Quando il capitano si trovò dinanzi a suo fratello, parve che la gioia di rivederlo gli togliesse le forze e la parola, poiché rimase dinanzi a lui immobile e muto.

— Alì, il mio buon fratello! — esclamò Edoardo, balzandogli al collo. — Ti avevo pianto come morto!

— Per mille vascelli! — tuonò finalmente l'uomo di mare, serrandosi al petto il giovane. — Non è un sogno, adunque?... Sei proprio tu, Edoardo?

— Sì, sono io Alì, lo vedi.

— Ancora mezz'ora di ritardo, fratello mio, e non mi avresti ritrovato vivo, perché quando udii i latrati di Pandu scaricavo il mio ultimo colpo. Ma... questi marinai...

— Signor Oliviero, Harry! — disse Edoardo, che pareva fosse impazzito per la gioia.

Poi volgendosi verso Alì:

— Ringrazia questi valorosi — disse. — Hanno affrontato mille pericoli per venire a salvarti.

Il capitano, che era ancora estremamente commosso, si levò il berretto e porse la destra ai suoi salvatori, dicendo:

— Grazie, signori. Non potrò mai scordare quanto avete fatto per me.

Oliviero ed Harry, invece di stringere la mano dell'intrepido capitano della Djumna, lo abbracciarono calorosamente.

— Ma... come la piccina di Garrovi si trova con voi? — chiese ad un tratto Oliviero.

— Ve lo dirò poi, signore — disse Alì, — Sappiate però, che questa intelligente ragazzina mi ha reso dei grandi servizi e che mi ha salvato dal coltello di quel miserabile Garrovi.

— Ma hai veduto Garrovi? — chiese Edoardo.

— No, poiché se l'avessi veduto non sarebbe più vivo.

— Non lo è più, Alì; Pandu ti ha vendicato.

— Pandu!

— Sì, lo ha strangolato l'altra sera.

Alì guardò Narsinga; la piccina aveva chinato il capo sul petto e due lagrime le scendevano silenziosamente sulle brune gote.

Il marinaio se la prese fra le braccia, dicendole:

— Hai perduto un cattivo padre, mia piccola Narsinga; ma ne hai trovato uno migliore.

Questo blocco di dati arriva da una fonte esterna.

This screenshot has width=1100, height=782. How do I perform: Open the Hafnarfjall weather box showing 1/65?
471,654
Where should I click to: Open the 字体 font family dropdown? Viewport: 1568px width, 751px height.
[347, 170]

Io ti adotto come figlia.

— Ed io sarò tuo fratello — aggiunse Edoardo.

La ragazzina sorrise attraverso le lagrime e baciò il marinaio su ambe le gote, dicendo:

— Grazie, padre mio...

Dodici ore dopo, senza subire altre molestie da parte dei selvaggi, Alì, Narsinga, Oliviero e tutti gli altri ritornavano a bordo del pariah. Durante la marcia, Alì aveva raccontato tutte le straordinarie avventure toccategli su quella selvaggia isola e che già i lettori conoscono.

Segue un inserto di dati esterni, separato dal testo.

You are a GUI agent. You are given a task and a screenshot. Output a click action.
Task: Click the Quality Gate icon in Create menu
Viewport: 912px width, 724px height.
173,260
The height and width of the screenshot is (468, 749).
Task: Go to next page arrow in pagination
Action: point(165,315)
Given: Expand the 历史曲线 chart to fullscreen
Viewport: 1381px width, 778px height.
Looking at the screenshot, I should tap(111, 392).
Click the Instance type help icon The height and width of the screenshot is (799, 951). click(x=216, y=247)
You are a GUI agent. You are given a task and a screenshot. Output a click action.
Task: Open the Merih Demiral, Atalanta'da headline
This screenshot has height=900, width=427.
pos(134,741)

Una settimana più tardi, avendo i carpentieri rinnovata l'alberatura ed i marinai allargato il solco scavato nel banco dalla prora, approfittando di una marea straordinaria, riuscivano a disincagliare il pariah.

Lasciarono senza rimpianti quelle spiagge inospitali, che per poco non erano riuscite fatali a tutti, e misero la prora verso il Bengala. Dopo un viaggio felice, favorito dal monsone, gettavano l'ancora a Calcutta. Il presidente della «Young-India» tosto avvisato del loro arrivo, si recò a bordo del pariah ad abbracciare Alì ed i suoi coraggiosi salvatori. Apprendendo che il capitano aveva adottata Narsinga, regalò alla piccina il bungalow che Garrovi si era fabbricato coll'oro rubato a bordo della Djumna, ed Oliviero, acquistata una nuova grab, ne affidò il comando al bravo Alì. Narsinga non abbandonò più il padre adottivo, né il buon Edoardo, né mai dimenticò il tenente, né il vecchio Harry.

Cosa strana però: in fondo all'anima serbava ancora una lontana affezione all'ex-saniasso e tutte le volte che udiva il nome di lui, diventava triste. Ella si rammentava certo, che quell'uomo l'aveva un giorno raccolta morente di fame sulla polverosa via di Rangpur, che l'aveva amata come fosse sua vera figlia, anzi che appunto per lei, per vederla ricca e felice, aveva commesso quella sequela di abbominevoli tradimenti e di truci delitti.